=== WHAT IS EXPECTED ===
Extract the entries below verbatim, from the line containing "Where should I click to: Switch to single" through the end of the entries, both ends included.

[Begin SUPPLIED INFORMATION]

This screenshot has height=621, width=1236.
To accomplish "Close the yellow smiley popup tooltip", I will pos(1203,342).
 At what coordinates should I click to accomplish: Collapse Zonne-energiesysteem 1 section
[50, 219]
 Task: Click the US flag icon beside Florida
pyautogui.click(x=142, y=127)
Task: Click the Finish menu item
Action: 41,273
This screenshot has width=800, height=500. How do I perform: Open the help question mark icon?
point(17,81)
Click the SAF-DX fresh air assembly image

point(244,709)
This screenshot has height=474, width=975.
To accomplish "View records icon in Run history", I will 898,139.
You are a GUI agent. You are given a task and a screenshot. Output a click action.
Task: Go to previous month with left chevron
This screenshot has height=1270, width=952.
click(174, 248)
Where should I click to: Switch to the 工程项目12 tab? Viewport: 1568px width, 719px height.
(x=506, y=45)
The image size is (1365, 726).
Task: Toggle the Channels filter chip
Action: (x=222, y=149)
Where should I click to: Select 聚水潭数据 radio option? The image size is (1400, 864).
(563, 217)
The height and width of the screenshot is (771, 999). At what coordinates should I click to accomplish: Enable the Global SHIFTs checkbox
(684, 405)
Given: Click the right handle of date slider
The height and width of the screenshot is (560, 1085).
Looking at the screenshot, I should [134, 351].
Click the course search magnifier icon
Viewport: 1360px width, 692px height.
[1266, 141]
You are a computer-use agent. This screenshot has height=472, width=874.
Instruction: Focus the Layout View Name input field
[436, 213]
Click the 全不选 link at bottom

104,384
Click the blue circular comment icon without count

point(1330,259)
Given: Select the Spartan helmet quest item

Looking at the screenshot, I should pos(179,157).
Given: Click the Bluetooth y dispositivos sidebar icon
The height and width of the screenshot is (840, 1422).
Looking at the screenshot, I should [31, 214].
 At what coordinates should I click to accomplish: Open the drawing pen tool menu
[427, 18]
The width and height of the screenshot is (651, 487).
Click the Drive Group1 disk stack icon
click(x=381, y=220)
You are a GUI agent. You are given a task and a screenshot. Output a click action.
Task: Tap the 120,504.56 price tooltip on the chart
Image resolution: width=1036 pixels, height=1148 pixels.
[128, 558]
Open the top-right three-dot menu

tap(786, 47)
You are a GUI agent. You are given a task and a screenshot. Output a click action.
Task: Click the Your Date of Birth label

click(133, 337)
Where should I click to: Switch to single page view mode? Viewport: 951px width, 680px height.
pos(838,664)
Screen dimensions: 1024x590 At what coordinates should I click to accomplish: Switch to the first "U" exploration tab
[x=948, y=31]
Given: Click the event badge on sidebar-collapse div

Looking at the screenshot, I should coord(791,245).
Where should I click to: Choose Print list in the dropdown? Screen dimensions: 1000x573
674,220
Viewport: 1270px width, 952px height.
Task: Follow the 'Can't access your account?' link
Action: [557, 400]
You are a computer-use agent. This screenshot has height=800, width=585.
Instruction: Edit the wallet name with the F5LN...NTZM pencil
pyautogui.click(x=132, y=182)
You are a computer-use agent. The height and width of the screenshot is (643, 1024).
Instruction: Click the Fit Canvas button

[End SUPPLIED INFORMATION]

=== WRITTEN RESPONSE ===
Where should I click to: Switch to single page view mode? Viewport: 951px width, 680px height.
pos(838,664)
Screen dimensions: 1024x590 At what coordinates should I click to accomplish: Switch to the first "U" exploration tab
[x=948, y=31]
Given: Click the event badge on sidebar-collapse div

Looking at the screenshot, I should coord(791,245).
Where should I click to: Choose Print list in the dropdown? Screen dimensions: 1000x573
674,220
Viewport: 1270px width, 952px height.
Task: Follow the 'Can't access your account?' link
Action: [557, 400]
You are a computer-use agent. This screenshot has height=800, width=585.
Instruction: Edit the wallet name with the F5LN...NTZM pencil
pyautogui.click(x=132, y=182)
You are a computer-use agent. The height and width of the screenshot is (643, 1024).
Instruction: Click the Fit Canvas button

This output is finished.